── Texte source

Le transport routier, une cible de choix pour les cyberfraudeurs

Dans un sondage publié en juin dernier, la firme internationale spécialisée en gestion d’entreprises PWC trace un portrait des inquiétudes principales de 4 500 dirigeants d’entreprises disséminés à travers le monde. La cybersécurité, sans surprise, arrive au premier rang avec 49%. Si on isole les réponses des chefs d’entreprises qui sont directement liés au transport et à la logistique, les craintes d’être victimes d’une cyberattaque baisse à 45%.

Photo: Istock
L’hameçonnage, notamment la fraude du président, est une technique très souvent utilisée par les cyberfraudeurs pour soutirer de l’argent aux organisations en transport. Photo: Istock

Une cible attrayante

« Pourtant, l’industrie du transport et de la logistique est une cible de choix pour les cyberattaques », a dit Marin Ivezic, associé, Cybersécurité et protection des renseignements personnels et Résilience d’entreprise chez PWC lors de son passage à la conférence du CITT en juin dernier à Montréal.

Pourquoi?

« On y trouve d’abord une concentration importante de valeurs monétaires. Il y a ensuite des processus informatiques qui sont globalement archaïques et une intégration numérique dans les opérations qui augmentera, de facto, le potentiel d’une cyberattaque », précise M. Ivezic. Sans mentionner le détournement du fret et la manipulation des informations en lien avec les trajets et les cargaisons qui facilite le vol et la contrebande. On trouve, enfin, l’espionnage industriel et les crimes financiers dont le secteur du transport et la logistique est la plus importante victime ».

────
── Données fournies

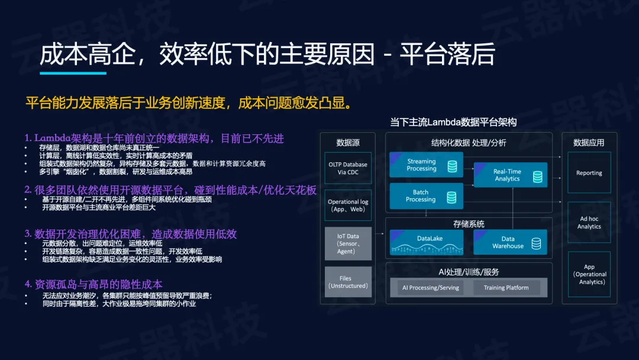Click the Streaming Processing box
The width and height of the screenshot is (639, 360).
(426, 165)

────

-- Vos tâches --
- a) D'après l'article sur la cyberfraude dans le transport routier, quelle part des dirigeants liés au transport et à la logistique craignent d'être victimes d'une cyberattaque ?
- b) Relevez tous les facteurs que l'article sur la cyberfraude dans le transport routier présente comme faisant de l'industrie du transport et de la logistique une cible de choix.
- c) Rédigez la suite de l'article sur la cyberfraude dans le transport routier, à partir de sa dernière phrase.
Les données ne servent à rien ici.

-- Réponses aux tâches --
- a) 45 % d'entre eux.

- b)
- Une concentration importante de valeurs monétaires
- Des processus informatiques globalement archaïques
- Une intégration numérique croissante dans les opérations
- Le détournement du fret et la manipulation des informations sur les trajets et les cargaisons
- L'espionnage industriel et les crimes financiers

- c)
Parmi tous ces risques qui pèsent sur l’intégrité et la survie d’une organisation, Millie Perreault-Favreau, qui est directrice ventes et partenariats stratégiques – cybersécurité chez VARS Corporation, pointe quelques cibles précises qui sont attrayantes pour les fraudeurs professionnels: « les transporteurs peuvent être visés pour des raisons financières ou dans le but de perturber (diminuer) leurs capacités opérationnelles. Il y a aussi les données que possèdent les assureurs et dont le vol permet un ciblage en fonction des capacités financières et des couvertures d’assurances ».

Photo: Archives de Transport routier.

Une cyberhygiène

Pour affronter efficacement cette nouvelle réalité, il y a deux facteurs majeurs à considérer: la protection informatique et le facteur humain.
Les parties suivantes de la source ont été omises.